Patrick Ocaya, de 17 anos, vestido ainda com suas botas de combate, suas calças surradas e com um desengonçado casaco com capuz, que era seu uniforme no LRA, escapou cinco anos depois de ter sido levado à força de sua casa em Acholibur.
Nervoso e evitando o contato ocular, ele conta que chefiava grupos de meninos de 11 anos que assaltavam veículos. Foi tão bem-sucedido que o LRA o apelidou de "Ambush" (Emboscada) e o promoveu a cabo . Três vezes ferido, ele recebeu também ordens para matar sete pessoas com pauladas na nuca.
"Às vezes, uma pancada é suficiente", diz ele. "A gente precisa garantir que o crânio ficou esmagado e os miolos saltaram para fora." Ele fica surpreso quando lhe perguntamos se sentia pena daqueles que ajudava a seqüestrar. "Eu não tinha piedade. Estas eram as minhas ordens", diz ele.
Há casos documentados de recrutas obrigados a matar parentes, a marchar sobre miolos espalhados pelo chão e a cozinhar e comer carne humana.
O terror serve ao LRA, porque, uma vez implicados nestas ações, as crianças se consideram proscritas, fora-da-lei. "Ficam com muito medo de fugir porque foram levadas a cometer atrocidades", diz Pietro Galli, da associação caritativa italiana AVSI.
As crianças mais jovens são as que mais se sentem felizes em apertar o gatilho. "Para impressionar seus colegas, elas se tornam matadoras eficientes", diz Galli. O tenente Okot Santo Lapolo, comissário do distrito de Kitgum, não aceita nenhum acordo de compromisso: seus soldados e seus helicópteros de combate, recentemente adquiridos, esmagarão os rebeldes.
Incapaz de cultivar seus campos, pobre e faminta, a população do Norte de Uganda, só quer a paz e a segurança. Mas uma solução militar significa a morte de seus filhos. Para muitos, isso é um preço muito alto.
O coronel Sam Kiwanuka afirma que alguns pais fornecem alimentos aos rebeldes e ocultam informações ao Exército. Eles sabem que as declarações do Exército sobre as baixas causadas ao LRA equivalem a crianças mortas. As crianças inexperientes são as mais vulneráveis às metralhadoras dos helicópteros.

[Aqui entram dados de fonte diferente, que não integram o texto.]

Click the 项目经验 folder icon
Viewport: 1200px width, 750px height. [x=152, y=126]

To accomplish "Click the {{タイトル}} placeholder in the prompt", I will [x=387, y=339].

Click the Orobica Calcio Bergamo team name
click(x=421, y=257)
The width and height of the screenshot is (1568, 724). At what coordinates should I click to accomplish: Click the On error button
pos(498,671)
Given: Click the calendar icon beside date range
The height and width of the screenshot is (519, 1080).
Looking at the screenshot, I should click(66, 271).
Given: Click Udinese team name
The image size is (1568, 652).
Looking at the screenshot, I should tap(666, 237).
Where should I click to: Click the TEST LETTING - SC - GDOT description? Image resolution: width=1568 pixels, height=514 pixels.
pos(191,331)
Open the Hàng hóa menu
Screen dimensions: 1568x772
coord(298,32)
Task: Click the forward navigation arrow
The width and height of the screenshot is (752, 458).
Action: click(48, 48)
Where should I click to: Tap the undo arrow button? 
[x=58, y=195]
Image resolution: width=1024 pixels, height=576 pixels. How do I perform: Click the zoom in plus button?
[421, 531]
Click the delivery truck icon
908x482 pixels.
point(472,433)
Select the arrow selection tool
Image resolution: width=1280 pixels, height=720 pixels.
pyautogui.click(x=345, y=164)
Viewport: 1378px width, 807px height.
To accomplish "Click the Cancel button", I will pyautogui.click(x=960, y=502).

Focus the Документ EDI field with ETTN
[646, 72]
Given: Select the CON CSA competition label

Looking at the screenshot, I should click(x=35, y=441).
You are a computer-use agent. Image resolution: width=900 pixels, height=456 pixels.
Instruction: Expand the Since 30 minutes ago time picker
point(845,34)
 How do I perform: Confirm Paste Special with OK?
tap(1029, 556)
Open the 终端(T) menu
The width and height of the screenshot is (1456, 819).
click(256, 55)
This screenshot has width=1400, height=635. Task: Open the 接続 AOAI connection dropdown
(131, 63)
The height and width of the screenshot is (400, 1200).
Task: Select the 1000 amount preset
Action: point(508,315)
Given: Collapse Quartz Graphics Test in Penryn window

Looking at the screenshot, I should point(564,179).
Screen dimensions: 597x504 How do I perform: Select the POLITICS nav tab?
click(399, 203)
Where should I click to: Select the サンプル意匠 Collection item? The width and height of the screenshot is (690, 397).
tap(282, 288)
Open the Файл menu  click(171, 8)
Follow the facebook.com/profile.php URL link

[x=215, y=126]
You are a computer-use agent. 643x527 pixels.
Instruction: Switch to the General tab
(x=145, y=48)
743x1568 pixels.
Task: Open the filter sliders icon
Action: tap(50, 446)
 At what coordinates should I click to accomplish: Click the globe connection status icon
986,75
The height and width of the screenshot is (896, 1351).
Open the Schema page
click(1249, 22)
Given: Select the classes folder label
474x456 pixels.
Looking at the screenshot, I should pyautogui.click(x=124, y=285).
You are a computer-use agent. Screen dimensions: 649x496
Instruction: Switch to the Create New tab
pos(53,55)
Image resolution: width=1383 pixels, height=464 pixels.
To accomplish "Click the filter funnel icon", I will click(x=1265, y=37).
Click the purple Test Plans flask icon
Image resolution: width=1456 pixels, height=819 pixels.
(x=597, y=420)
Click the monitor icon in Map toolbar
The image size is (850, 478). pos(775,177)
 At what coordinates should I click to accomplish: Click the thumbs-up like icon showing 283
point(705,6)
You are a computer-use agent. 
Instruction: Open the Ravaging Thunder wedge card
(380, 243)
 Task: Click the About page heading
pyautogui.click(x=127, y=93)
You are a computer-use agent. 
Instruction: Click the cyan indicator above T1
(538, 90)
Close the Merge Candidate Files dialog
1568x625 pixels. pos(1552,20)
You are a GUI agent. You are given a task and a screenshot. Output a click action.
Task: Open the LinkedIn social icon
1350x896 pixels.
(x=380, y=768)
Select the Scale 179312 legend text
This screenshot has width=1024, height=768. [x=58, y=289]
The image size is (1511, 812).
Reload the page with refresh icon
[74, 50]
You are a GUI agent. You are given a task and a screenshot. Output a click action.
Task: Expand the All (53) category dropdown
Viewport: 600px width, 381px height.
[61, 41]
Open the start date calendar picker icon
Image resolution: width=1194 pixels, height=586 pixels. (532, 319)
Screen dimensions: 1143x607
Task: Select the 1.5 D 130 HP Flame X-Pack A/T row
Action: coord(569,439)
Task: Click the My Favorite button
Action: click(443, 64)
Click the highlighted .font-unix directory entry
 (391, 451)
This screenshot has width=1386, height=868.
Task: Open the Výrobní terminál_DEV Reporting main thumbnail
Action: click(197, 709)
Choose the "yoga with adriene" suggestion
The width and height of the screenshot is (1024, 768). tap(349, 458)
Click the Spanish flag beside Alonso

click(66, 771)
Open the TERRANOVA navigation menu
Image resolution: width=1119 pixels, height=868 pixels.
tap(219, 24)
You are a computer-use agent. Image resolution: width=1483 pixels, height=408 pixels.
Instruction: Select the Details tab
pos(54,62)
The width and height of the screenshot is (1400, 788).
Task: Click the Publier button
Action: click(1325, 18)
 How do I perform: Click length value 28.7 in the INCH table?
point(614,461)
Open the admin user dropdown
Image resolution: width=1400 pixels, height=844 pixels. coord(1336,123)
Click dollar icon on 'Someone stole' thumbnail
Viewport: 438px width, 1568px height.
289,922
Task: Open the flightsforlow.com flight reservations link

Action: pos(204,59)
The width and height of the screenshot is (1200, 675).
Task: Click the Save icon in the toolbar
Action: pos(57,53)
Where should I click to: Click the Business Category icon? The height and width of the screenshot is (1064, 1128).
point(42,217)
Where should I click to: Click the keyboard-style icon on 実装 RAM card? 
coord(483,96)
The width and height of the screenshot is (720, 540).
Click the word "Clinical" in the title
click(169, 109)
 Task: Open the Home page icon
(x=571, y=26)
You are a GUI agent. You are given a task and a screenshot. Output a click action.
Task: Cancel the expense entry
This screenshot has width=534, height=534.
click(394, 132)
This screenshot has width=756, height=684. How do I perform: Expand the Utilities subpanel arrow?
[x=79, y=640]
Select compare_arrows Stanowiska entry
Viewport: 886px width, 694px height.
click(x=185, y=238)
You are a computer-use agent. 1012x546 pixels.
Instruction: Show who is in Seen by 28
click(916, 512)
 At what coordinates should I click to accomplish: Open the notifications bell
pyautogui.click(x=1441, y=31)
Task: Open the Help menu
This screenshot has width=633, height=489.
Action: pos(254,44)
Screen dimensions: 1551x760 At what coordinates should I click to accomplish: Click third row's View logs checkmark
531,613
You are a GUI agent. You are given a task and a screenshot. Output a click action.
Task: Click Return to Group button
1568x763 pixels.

Uma anistia e outras aberturas de paz fracassaram: alguns guerrilheiros temem o castigo, outros fazem parte de uma geração que só conhece a guerra da selva. O padre José Gerner, membro de um grupo de líderes religiosos que promovem a paz, está quase desesperado. "A política do governo consiste em destruí-los, mas o LRA são mulheres e filhos", diz ele.